### Exercise
Each entry, in full: copy it out exactly.

Items from a dataset

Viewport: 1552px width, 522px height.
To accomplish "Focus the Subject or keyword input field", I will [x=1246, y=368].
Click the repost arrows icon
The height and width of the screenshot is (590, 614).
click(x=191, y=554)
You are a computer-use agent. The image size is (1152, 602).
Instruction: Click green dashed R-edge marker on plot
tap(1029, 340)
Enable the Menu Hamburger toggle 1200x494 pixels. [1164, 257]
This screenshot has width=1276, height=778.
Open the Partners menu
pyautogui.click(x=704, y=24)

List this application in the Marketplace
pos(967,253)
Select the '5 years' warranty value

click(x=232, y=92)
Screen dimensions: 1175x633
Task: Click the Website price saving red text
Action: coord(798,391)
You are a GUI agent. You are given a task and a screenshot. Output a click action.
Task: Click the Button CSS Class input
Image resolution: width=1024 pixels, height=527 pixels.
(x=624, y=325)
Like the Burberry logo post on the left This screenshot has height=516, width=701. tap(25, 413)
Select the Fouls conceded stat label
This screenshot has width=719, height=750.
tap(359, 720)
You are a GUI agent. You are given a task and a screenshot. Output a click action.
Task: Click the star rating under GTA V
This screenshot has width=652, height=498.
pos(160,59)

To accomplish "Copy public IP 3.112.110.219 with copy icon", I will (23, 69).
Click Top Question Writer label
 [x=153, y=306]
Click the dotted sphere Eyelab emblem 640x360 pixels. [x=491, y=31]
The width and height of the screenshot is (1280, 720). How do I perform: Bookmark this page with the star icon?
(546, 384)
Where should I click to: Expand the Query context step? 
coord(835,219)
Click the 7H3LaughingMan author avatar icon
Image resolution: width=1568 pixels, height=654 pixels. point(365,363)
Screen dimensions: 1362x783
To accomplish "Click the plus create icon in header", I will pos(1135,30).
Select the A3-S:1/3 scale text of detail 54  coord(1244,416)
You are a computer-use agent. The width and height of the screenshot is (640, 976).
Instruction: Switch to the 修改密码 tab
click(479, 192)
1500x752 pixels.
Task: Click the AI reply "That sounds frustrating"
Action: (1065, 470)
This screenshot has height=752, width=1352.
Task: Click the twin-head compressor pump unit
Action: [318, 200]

### Answer for the task
Viewport: 1552px width, 522px height.
To accomplish "Focus the Subject or keyword input field", I will [x=1246, y=368].
Click the repost arrows icon
The height and width of the screenshot is (590, 614).
click(x=191, y=554)
You are a computer-use agent. The image size is (1152, 602).
Instruction: Click green dashed R-edge marker on plot
tap(1029, 340)
Enable the Menu Hamburger toggle 1200x494 pixels. [1164, 257]
This screenshot has width=1276, height=778.
Open the Partners menu
pyautogui.click(x=704, y=24)

List this application in the Marketplace
pos(967,253)
Select the '5 years' warranty value

click(x=232, y=92)
Screen dimensions: 1175x633
Task: Click the Website price saving red text
Action: coord(798,391)
You are a GUI agent. You are given a task and a screenshot. Output a click action.
Task: Click the Button CSS Class input
Image resolution: width=1024 pixels, height=527 pixels.
(x=624, y=325)
Like the Burberry logo post on the left This screenshot has height=516, width=701. tap(25, 413)
Select the Fouls conceded stat label
This screenshot has width=719, height=750.
tap(359, 720)
You are a GUI agent. You are given a task and a screenshot. Output a click action.
Task: Click the star rating under GTA V
This screenshot has width=652, height=498.
pos(160,59)

To accomplish "Copy public IP 3.112.110.219 with copy icon", I will (23, 69).
Click Top Question Writer label
 [x=153, y=306]
Click the dotted sphere Eyelab emblem 640x360 pixels. [x=491, y=31]
The width and height of the screenshot is (1280, 720). How do I perform: Bookmark this page with the star icon?
(546, 384)
Where should I click to: Expand the Query context step? 
coord(835,219)
Click the 7H3LaughingMan author avatar icon
Image resolution: width=1568 pixels, height=654 pixels. point(365,363)
Screen dimensions: 1362x783
To accomplish "Click the plus create icon in header", I will pos(1135,30).
Select the A3-S:1/3 scale text of detail 54  coord(1244,416)
You are a computer-use agent. The width and height of the screenshot is (640, 976).
Instruction: Switch to the 修改密码 tab
click(479, 192)
1500x752 pixels.
Task: Click the AI reply "That sounds frustrating"
Action: (1065, 470)
This screenshot has height=752, width=1352.
Task: Click the twin-head compressor pump unit
Action: [318, 200]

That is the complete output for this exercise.